Segment Open
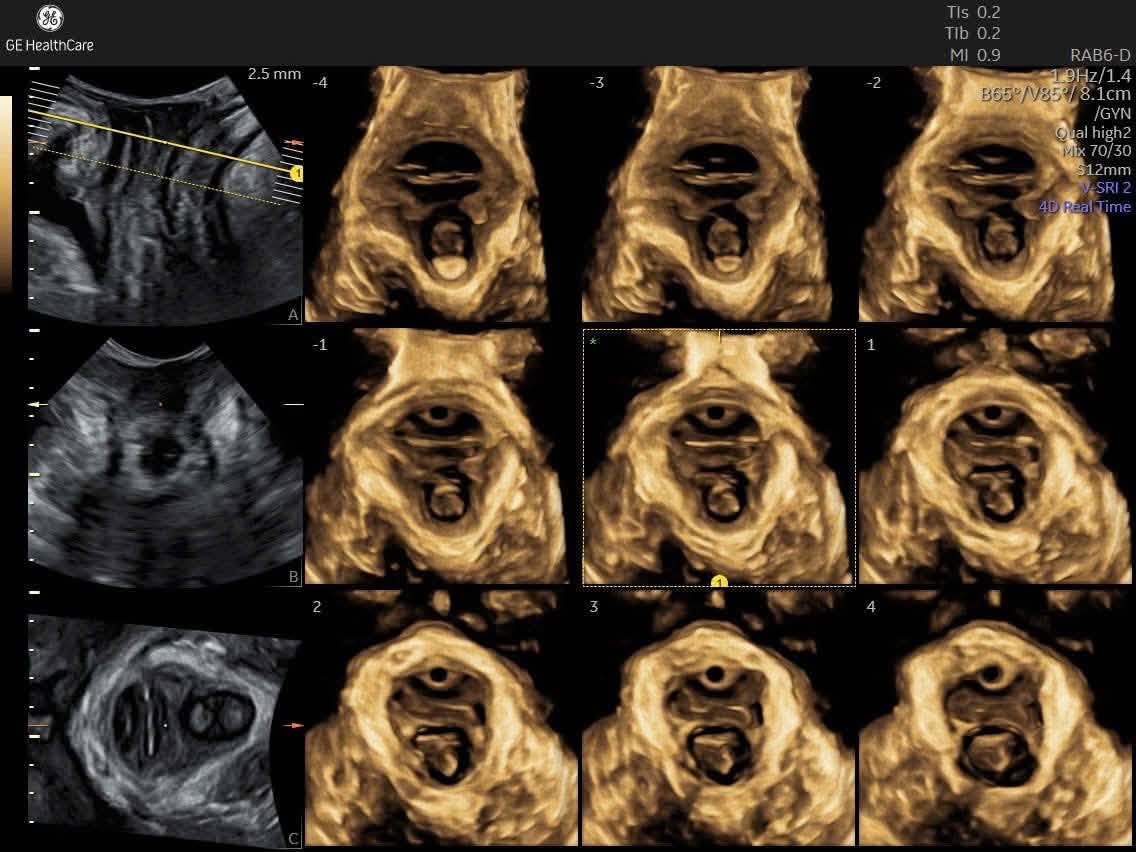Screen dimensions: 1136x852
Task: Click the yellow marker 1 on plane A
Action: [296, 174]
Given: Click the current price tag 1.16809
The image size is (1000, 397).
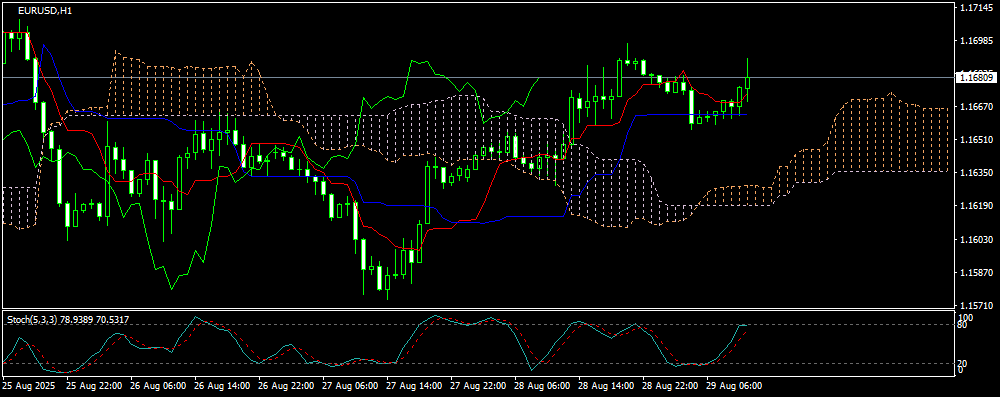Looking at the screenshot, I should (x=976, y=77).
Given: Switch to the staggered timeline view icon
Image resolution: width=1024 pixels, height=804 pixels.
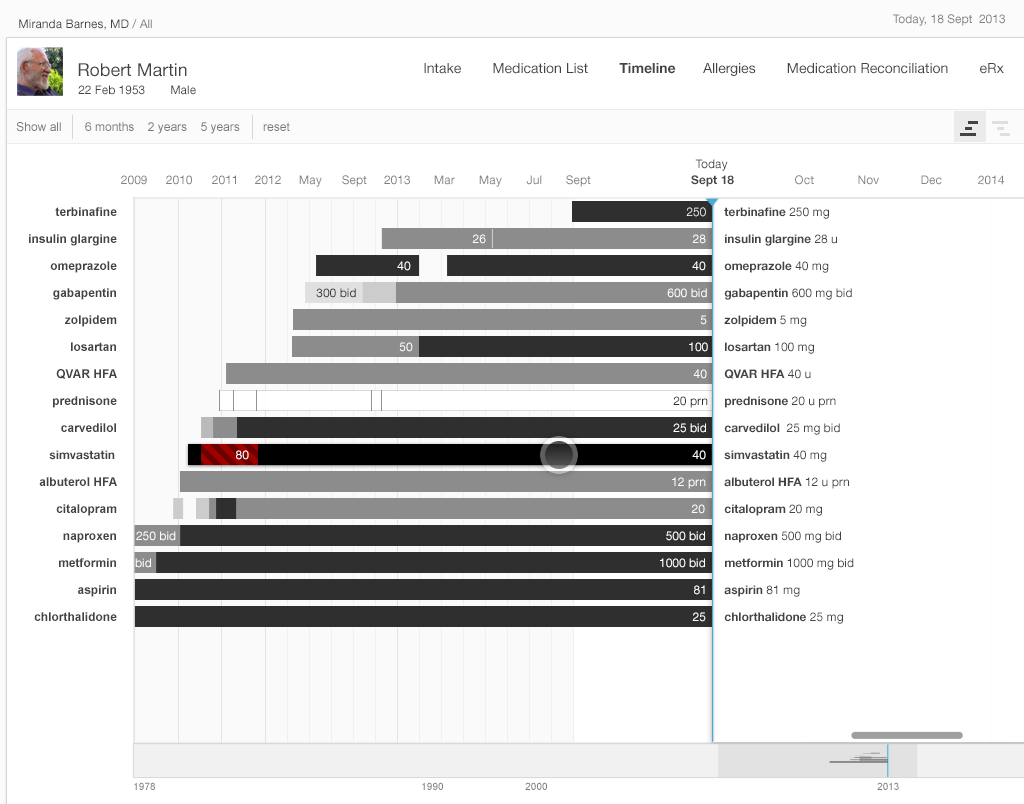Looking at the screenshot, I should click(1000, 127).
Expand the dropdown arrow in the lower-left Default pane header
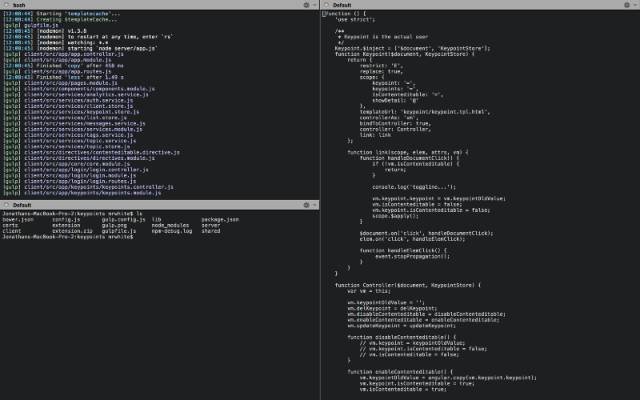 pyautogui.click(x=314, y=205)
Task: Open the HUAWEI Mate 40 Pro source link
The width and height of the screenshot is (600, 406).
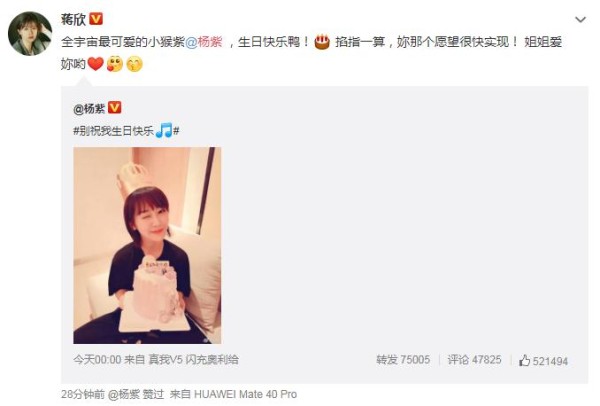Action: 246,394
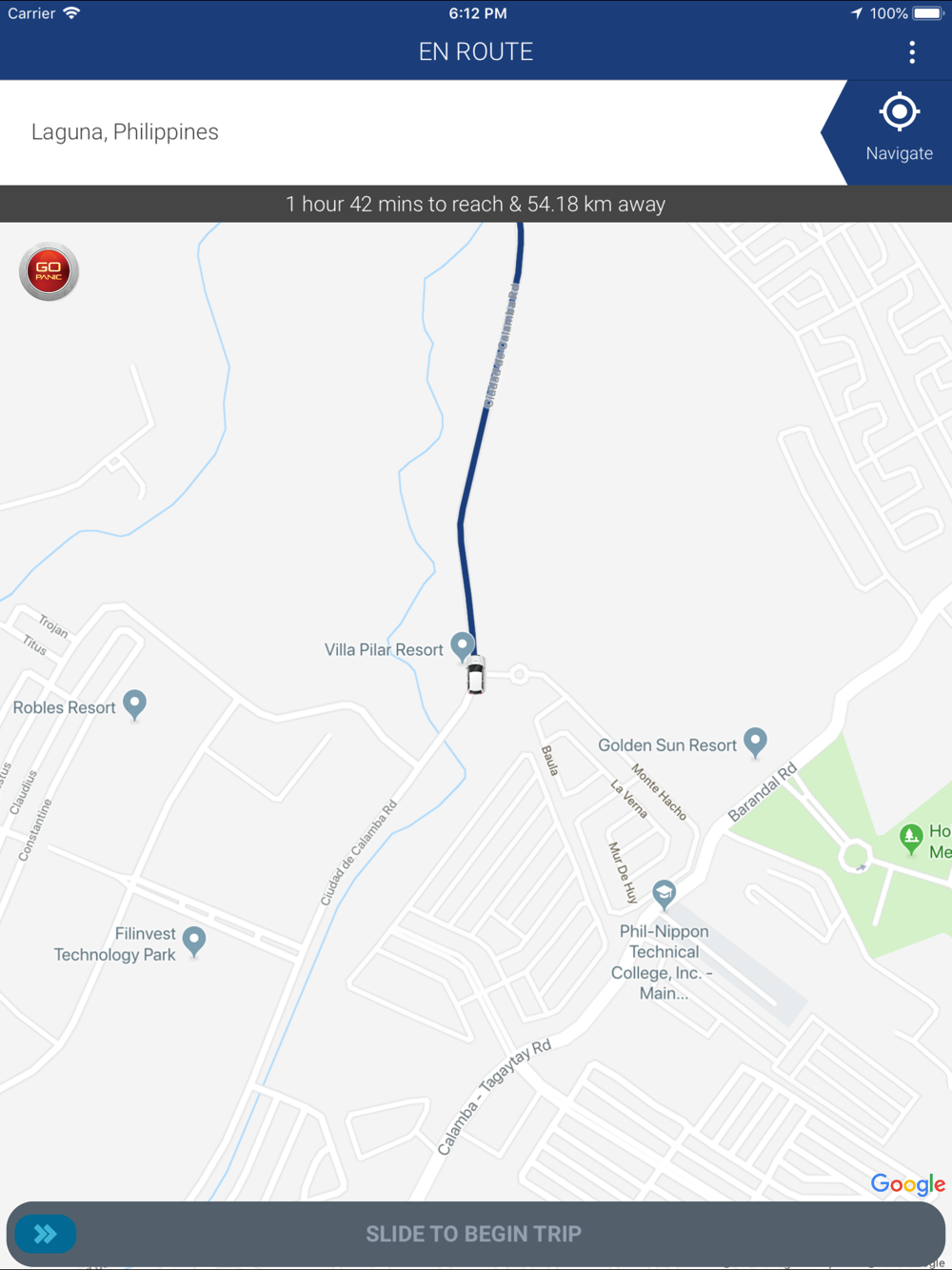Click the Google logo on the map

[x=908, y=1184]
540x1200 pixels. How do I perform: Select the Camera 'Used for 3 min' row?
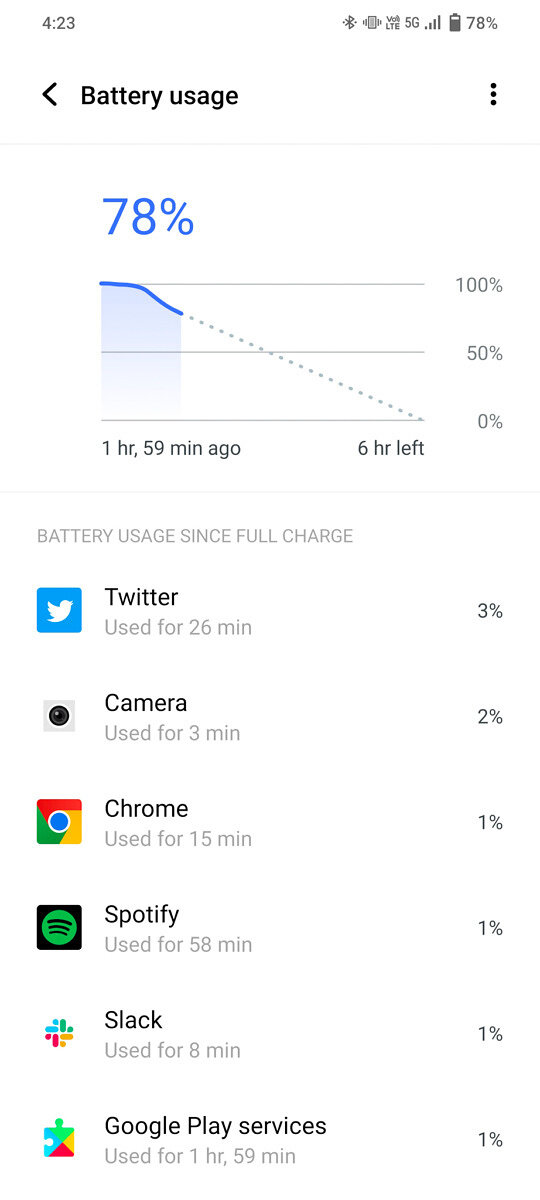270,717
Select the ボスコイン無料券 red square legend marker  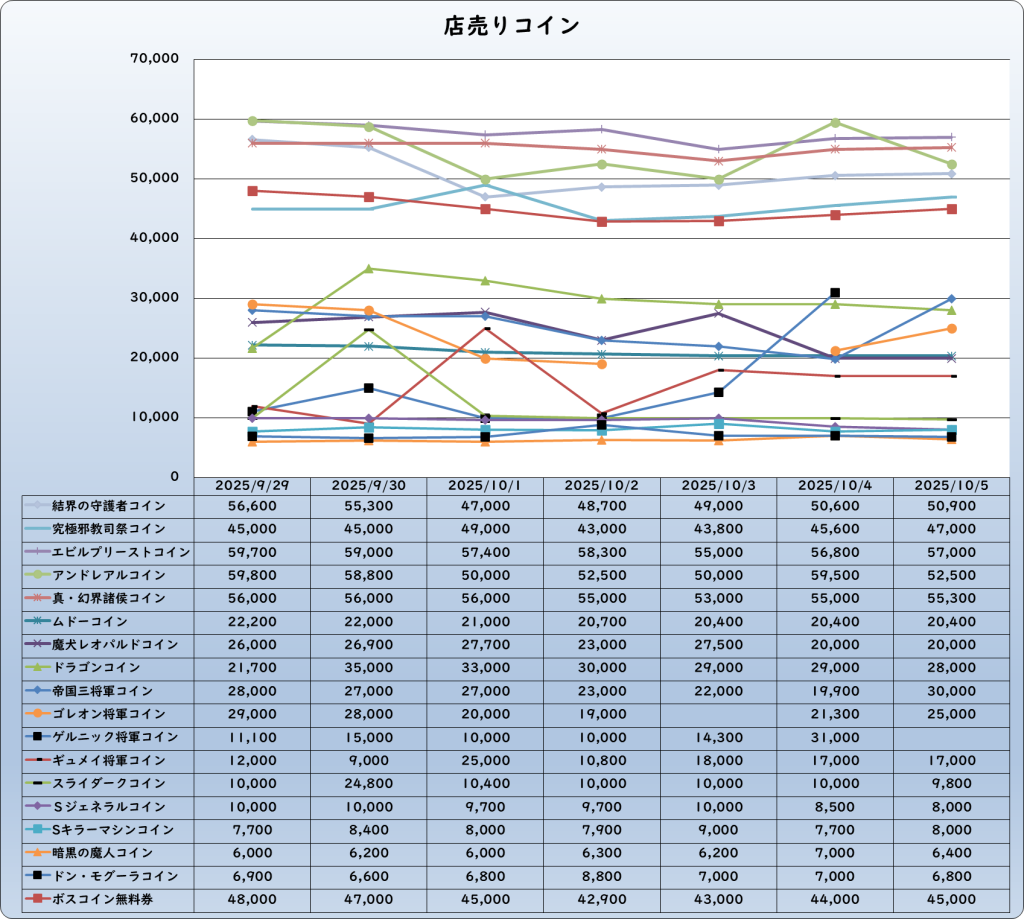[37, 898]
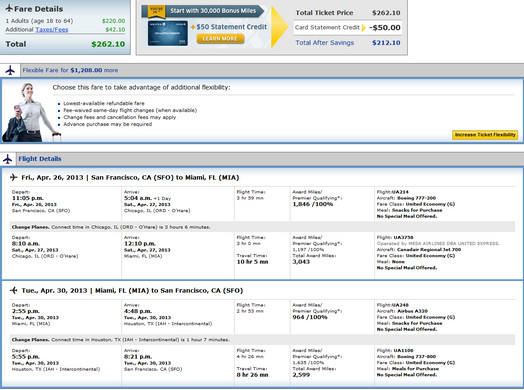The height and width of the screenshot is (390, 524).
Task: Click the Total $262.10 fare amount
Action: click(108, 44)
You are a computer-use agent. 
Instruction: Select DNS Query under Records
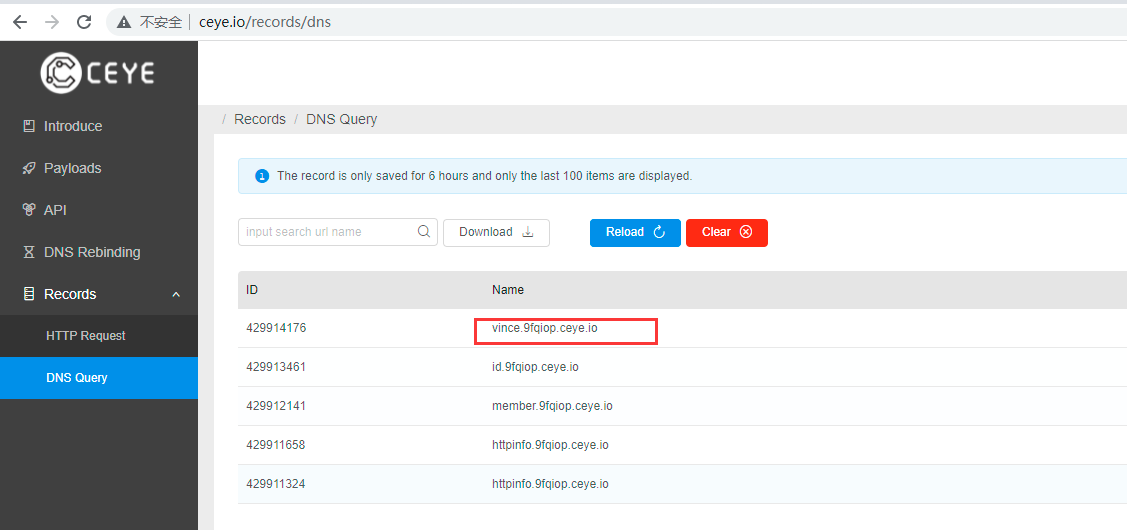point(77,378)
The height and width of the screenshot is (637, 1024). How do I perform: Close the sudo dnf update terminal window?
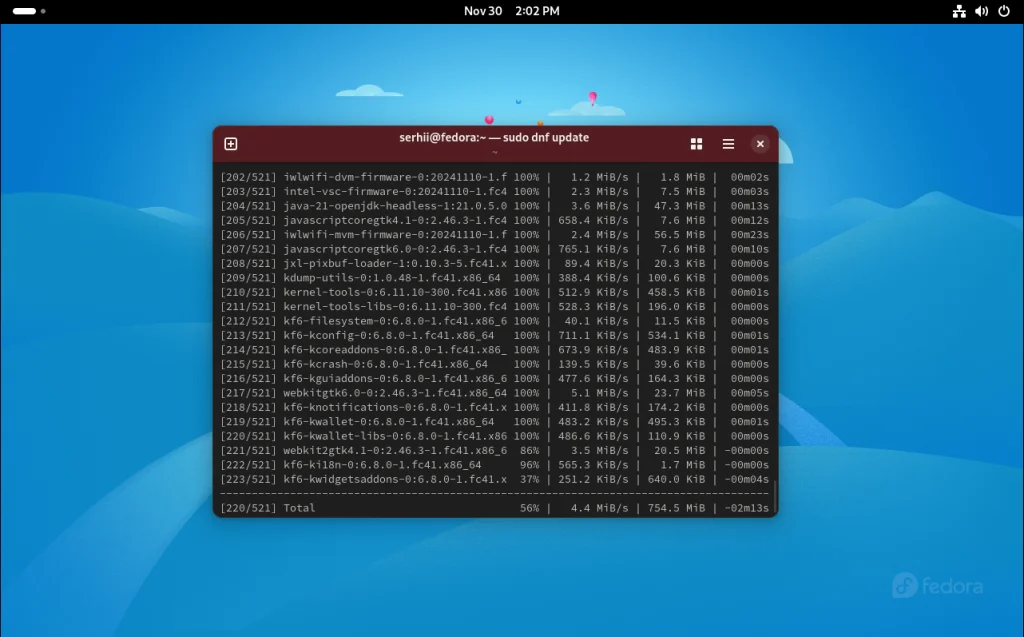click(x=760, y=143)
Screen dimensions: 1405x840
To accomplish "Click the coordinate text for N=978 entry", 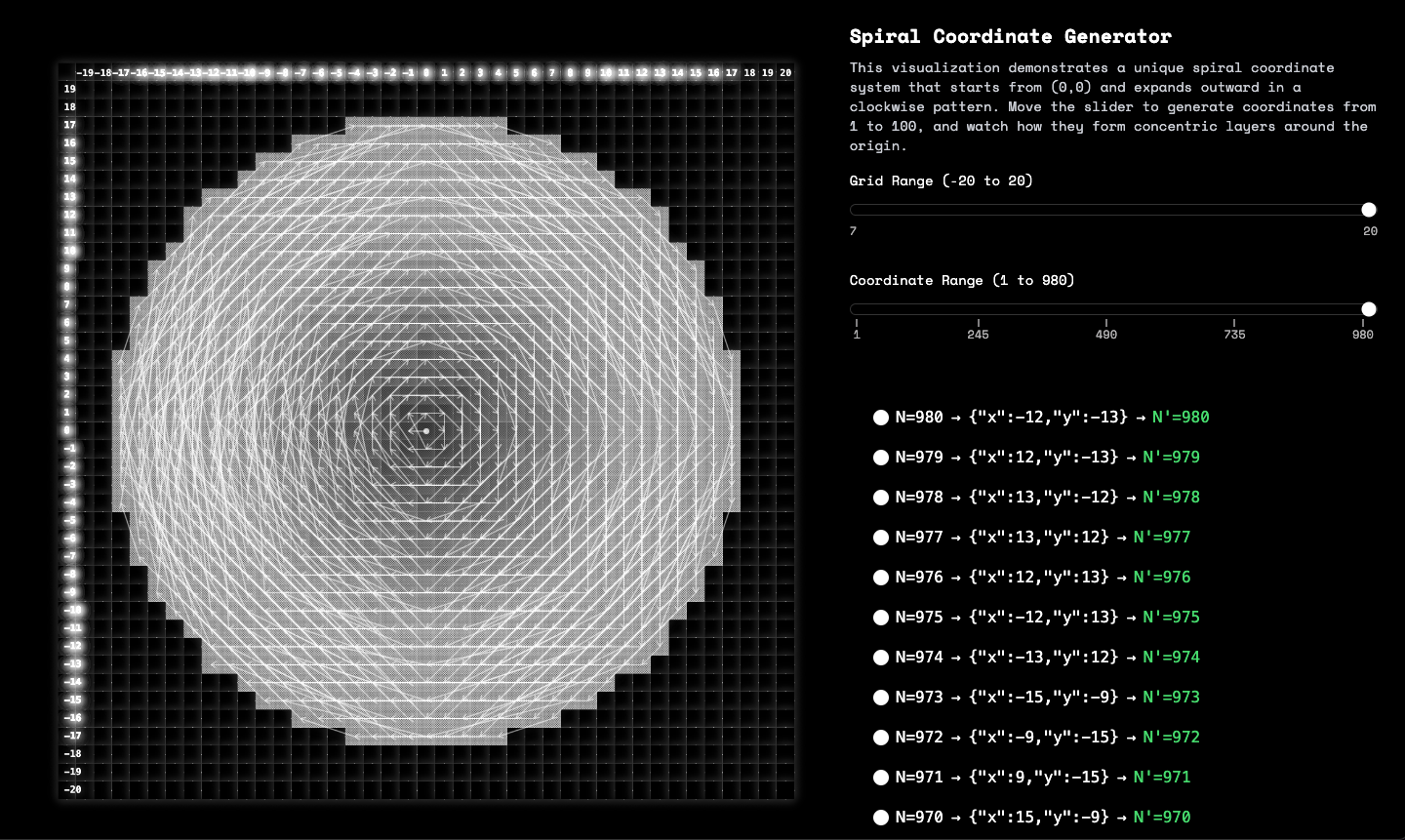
Segment Closed
Every line that contains the string "Given" should be copied from the entries.

- Result for this task
Given: Click the current price tag 1.16809
Given: Switch to the staggered timeline view icon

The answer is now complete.